» ACTIVITY 1
Return the portion of the qat article from "Despite conflict, demand" up to and including "green leaf, qat.".
» ACTIVITY 2
In one to three sentences, explain what the qat article says has kept the qat trade going strong in Yemen's war-devastated economy.

» TEXT SECTION
Despite conflict, demand for Qat still strong in Yemen
Craving for the mild stimulant has kept the qat trade going strong in an economy otherwise devastated by war
Civil war may be tearing Yemen apart but every afternoon combatants set aside the struggle for the country’s future to stuff their cheeks with wads of the narcotic green leaf, qat.
The national pastime of chewing qat is one of the few certainties in a nation turned upside down by air strikes and street fighting.
From lunchtime til sunset prayers, shelling inevitably dies down and fighters from both sides put aside their Kalashnikovs to enjoy the buzz.
Craving for the mild stimulant has kept the qat trade going strong in an economy otherwise devastated by war.
Farmers rise to cut it, traders brave bombs to transport it and addicts scrape empty pockets to scoop up a bag of the soft green leaves chewed daily by millions of Yemenis. It costs between 2 to 14 dollars a bag, depending on the quality.
Three weeks of Saudi-led air strikes aimed at stemming the advance of Iranian-allied Houthi rebels have only increased Yemenis’ desire for the relaxing escape provided by qat.

Saved data entries

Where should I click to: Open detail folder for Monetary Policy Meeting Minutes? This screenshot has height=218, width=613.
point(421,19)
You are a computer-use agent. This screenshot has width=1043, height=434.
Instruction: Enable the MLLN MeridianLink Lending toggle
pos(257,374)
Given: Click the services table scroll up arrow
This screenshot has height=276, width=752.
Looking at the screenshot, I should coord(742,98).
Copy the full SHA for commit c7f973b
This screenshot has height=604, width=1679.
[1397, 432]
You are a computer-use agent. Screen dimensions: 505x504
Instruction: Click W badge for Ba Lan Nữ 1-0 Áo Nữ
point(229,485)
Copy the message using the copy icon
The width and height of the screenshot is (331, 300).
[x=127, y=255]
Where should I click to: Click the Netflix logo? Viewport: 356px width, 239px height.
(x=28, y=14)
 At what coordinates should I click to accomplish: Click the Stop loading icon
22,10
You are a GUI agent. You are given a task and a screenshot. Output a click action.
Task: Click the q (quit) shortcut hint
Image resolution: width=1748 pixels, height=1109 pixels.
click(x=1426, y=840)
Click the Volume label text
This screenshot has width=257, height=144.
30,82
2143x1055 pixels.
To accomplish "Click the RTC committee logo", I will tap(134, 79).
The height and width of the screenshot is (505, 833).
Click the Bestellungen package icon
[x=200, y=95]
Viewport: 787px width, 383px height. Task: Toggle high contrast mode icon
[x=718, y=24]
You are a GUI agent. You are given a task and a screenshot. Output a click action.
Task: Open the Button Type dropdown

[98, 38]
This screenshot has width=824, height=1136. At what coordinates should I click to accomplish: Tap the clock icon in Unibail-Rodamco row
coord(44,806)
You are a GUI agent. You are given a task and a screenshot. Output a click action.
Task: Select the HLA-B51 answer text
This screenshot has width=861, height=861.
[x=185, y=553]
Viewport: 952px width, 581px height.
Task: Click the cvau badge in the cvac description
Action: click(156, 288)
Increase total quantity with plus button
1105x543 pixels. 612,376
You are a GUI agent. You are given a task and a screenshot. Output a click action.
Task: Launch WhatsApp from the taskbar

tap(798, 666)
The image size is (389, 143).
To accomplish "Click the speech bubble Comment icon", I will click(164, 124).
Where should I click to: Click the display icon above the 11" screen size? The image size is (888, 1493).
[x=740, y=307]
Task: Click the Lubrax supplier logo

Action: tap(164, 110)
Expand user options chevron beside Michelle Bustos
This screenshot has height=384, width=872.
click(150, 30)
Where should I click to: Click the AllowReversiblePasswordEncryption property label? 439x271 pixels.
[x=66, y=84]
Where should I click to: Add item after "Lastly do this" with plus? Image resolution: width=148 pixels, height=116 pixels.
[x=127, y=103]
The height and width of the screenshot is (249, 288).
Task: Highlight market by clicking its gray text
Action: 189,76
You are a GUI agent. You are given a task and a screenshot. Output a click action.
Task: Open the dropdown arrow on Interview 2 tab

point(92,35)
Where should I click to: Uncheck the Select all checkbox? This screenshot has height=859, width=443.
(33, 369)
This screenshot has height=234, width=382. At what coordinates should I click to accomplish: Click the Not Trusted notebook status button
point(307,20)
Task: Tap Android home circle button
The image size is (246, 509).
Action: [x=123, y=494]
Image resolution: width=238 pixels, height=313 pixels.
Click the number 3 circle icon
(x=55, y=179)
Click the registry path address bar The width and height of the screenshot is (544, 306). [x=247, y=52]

» ANSWER AREA 1
Despite conflict, demand for Qat still strong in Yemen
Craving for the mild stimulant has kept the qat trade going strong in an economy otherwise devastated by war
Civil war may be tearing Yemen apart but every afternoon combatants set aside the struggle for the country’s future to stuff their cheeks with wads of the narcotic green leaf, qat.

» ANSWER AREA 2
The qat trade has kept going strong because of Yemenis' craving for qat, a mild stimulant. Farmers still rise to cut it, traders brave bombs to transport it, and addicts scrape empty pockets to buy the leaves chewed daily by millions.